:: Text to read ::
>>>>>

Lecture 7: Protectionism I — Tariffs & Quotas

Econ 2203 | International Trade and Policy in Agriculture

Nithin M

Department of Development Economics

2026-06-06

Recap: Free Trade and Its Limits

Comparative advantage says free trade maximises global welfare:

Resources flow to most efficient uses
Both countries gain from specialisation
Prices converge across borders

But reality differs: Most countries protect agriculture. India levies average tariffs of ~36% on farm goods. Why?

Today’s question: When — if ever — is protection economically justified?

Overview of Protectionist Instruments

Instrument	Mechanism	Example
Tariff	Tax on imports	India palm oil duty 100%
Quota	Quantity limit	TRQ on wheat
Export subsidy	Payment to exporters	US Farm Bill
Anti-dumping duty	Penalty for below-cost pricing	India vs Chinese garlic
NTB / SPS / TBT	Standards, labelling, sanitary rules	Pesticide MRLs
VER	Exporter self-limits	Japan autos to USA

Lectures 7–8 cover each instrument in turn. NTBs revisited in Lecture 15.

The Case for Protection

Six main arguments:

Infant industry — temporary protection allows domestic industry to reach scale
Food security / national security — strategic self-sufficiency
Employment protection — preserve rural livelihoods
Optimal tariff — large-country terms-of-trade argument
Revenue — government finances via import duties
Anti-dumping — level the playing field against predatory foreign pricing

Economic validity: Infant industry and optimal tariff have theoretical foundations. Employment, revenue, and food security are political economy arguments — valid as policy goals but do not imply trade restriction is the best tool.

What is a Tariff?

A tariff is a tax levied on imported goods at the border.

Types:

Specific tariff: fixed amount per unit (e.g. ₹500 per tonne of wheat)
Ad valorem tariff: percentage of import value (e.g. 50% on wheat)
Compound tariff: specific + ad valorem combined

India uses primarily ad valorem tariffs across agricultural commodities.

Effect of a tariff: \(P_{domestic} = P_{world} + t\)

<<<<<

:: Task goal ::
Answer these questions using the lecture on tariffs and quotas.
(a) What average tariff does India levy on farm goods?
(b) What example is given for an export subsidy?
(c) Which type of tariff does India primarily use across agricultural commodities?

:: Provided data ::
>>>>>

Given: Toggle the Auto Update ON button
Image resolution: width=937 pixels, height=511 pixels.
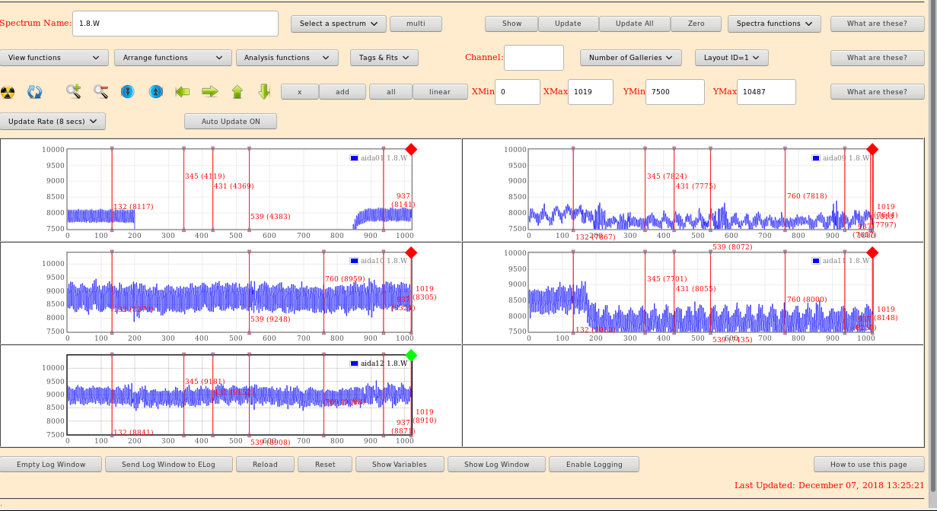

<<<<<

:: Complete output ::
(a) About 36%
(b) The US Farm Bill
(c) Ad valorem tariffs